TOTAL-STAKE-INFERENCE
| Field | Value |
|---|---|
| Name | Total Stake Inference |
| Slug | 94 |
| Status | raw |
| Category | Standards Track |
| Editor | David Rusu [email protected] |
| Contributors | Alexander Mozeika [email protected], Daniel Kashepava [email protected], Filip Dimitrijevic [email protected] |
Timeline
- 2026-05-28 —
d45eed2— Chore: mirror blochain specs into github/mdbook (#347) - 2026-05-18 —
58b5698— chore(blockchain): migrate contributor emails to @logos.co (#338) - 2026-01-19 —
f24e567— Chore/updates mdbook (#262) - 2026-01-16 —
89f2ea8— Chore/mdbook updates (#258)
Revision History
| Version | Changes | Date |
|---|---|---|
| 1.0.0 | Initial revision. | 2026-01-20 |
Introduction
As with any Proof of Stake (PoS) consensus protocol, the probability that an eligible Cryptarchia participant wins the right to propose a block depends on that participant’s stake relative to the total active stake. Because leader selection in Cryptarchia is private, the total active stake is not directly observable. Instead, nodes must infer it from observable chain growth.
Overview
The total active stake can be inferred by observing the slot occupancy rate: a higher fraction of occupied slots implies more stake participating in consensus. By observing the rate of occupied slots from the previous epoch and knowing the total stake estimate used during that period, we can infer a correction to the total stake estimate to compensate for any changes in consensus participation. This inference process is done by each node following the chain. Leaders will use this total stake estimate to calculate their relative stake as part of the leadership lottery without revealing their stake to others.
The stake inference algorithm adjusts the previous total stake estimate based on the difference between the empirical slot activation rate (measured as the growth rate of the honest chain) and the expected slot activation rate. A large difference serves as an indicator that the total stake estimate is not accurate and must be adjusted.

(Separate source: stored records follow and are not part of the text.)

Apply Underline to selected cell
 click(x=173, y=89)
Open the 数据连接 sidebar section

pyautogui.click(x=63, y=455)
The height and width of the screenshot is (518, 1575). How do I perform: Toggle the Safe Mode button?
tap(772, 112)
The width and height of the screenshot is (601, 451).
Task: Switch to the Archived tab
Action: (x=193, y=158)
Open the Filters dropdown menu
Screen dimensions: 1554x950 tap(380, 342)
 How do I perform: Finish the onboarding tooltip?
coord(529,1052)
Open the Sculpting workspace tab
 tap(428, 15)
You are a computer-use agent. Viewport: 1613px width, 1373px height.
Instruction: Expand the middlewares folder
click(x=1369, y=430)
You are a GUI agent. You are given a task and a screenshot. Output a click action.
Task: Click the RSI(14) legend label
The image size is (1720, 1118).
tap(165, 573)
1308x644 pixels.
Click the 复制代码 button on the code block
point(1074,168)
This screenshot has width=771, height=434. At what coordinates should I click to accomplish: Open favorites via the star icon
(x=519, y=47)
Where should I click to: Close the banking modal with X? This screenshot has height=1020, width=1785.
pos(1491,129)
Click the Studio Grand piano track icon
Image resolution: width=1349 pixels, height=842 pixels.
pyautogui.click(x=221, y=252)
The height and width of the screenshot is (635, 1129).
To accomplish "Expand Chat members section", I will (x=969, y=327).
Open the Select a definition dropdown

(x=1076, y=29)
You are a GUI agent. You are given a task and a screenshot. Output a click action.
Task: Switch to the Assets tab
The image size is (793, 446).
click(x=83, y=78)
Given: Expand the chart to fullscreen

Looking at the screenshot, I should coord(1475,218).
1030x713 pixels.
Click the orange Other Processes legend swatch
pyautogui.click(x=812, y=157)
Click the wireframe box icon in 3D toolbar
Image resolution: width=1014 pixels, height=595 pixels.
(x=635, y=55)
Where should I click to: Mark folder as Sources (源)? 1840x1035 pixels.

This algorithm has been analyzed and shown to have good accuracy, precision and convergence speed. A caveat to note is that accuracy decreases with increased network delays. The analysis can be found in [1.0.0][Analysis] Total Stake Inference.
Construction
Definitions
Parameters and variables
| Symbol | Value | Name | Description |
|---|---|---|---|
beta | 1.0 | learning rate | Controls how quickly we adjust to new participation levels. Lower values for beta give a more stable / gradual adjustment, while higher values give faster convergence but at the cost of less stability. |
PERIOD | observation period | The length of the observation period in slots. | |
f | inherited from Constants | slot activation coefficient | The target rate of occupied slots. Not all slots contain blocks, many are empty. |
k | inherited from Constants | security parameter | Block depth finality. Blocks deeper than k on any given chain are considered immutable. |
Functions
- Returns the number of blocks produced in the slots following slot in the honest chain.
Algorithm
For a current epoch’s estimate total_stake_estimate and the epoch’s first slot epoch_slot, the next epoch’s estimate is calculated as shown below:
#![allow(unused)] fn main() { const PRECISION: u64 = 1e3 fn total_stake_inference(total_stake_estimate: u64, epoch_slot: u64) -> u64 { // f: f64 // PERIOD: u64 // density_over_slots(u64, u64) -> u64 let beta_p: u64 = truncate(beta * PRECISION) let f_p: u64 = truncate(f * PRECISION) let tse_p: u64 = total_stake_estimate * PRECISION let measured_density_p: u64 = density_over_slots(epoch_slot, PERIOD) * PRECISION let expected_density_p: u64 = PERIOD * f_p let density_diff_p: i128 = (expected_density_p as i128) - (measured_density_p as i128) let slot_activation_error_p: i128 = (tse_p * density_diff_p) / (expected_density_p as i128) let correction_p: i128 = (beta_p * slot_activation_error_p) / PRECISION; let new_total_stake_estimate = (tse_p - correction_p) / PRECISION; max(new_total_stake_estimate, 1) as u64 } }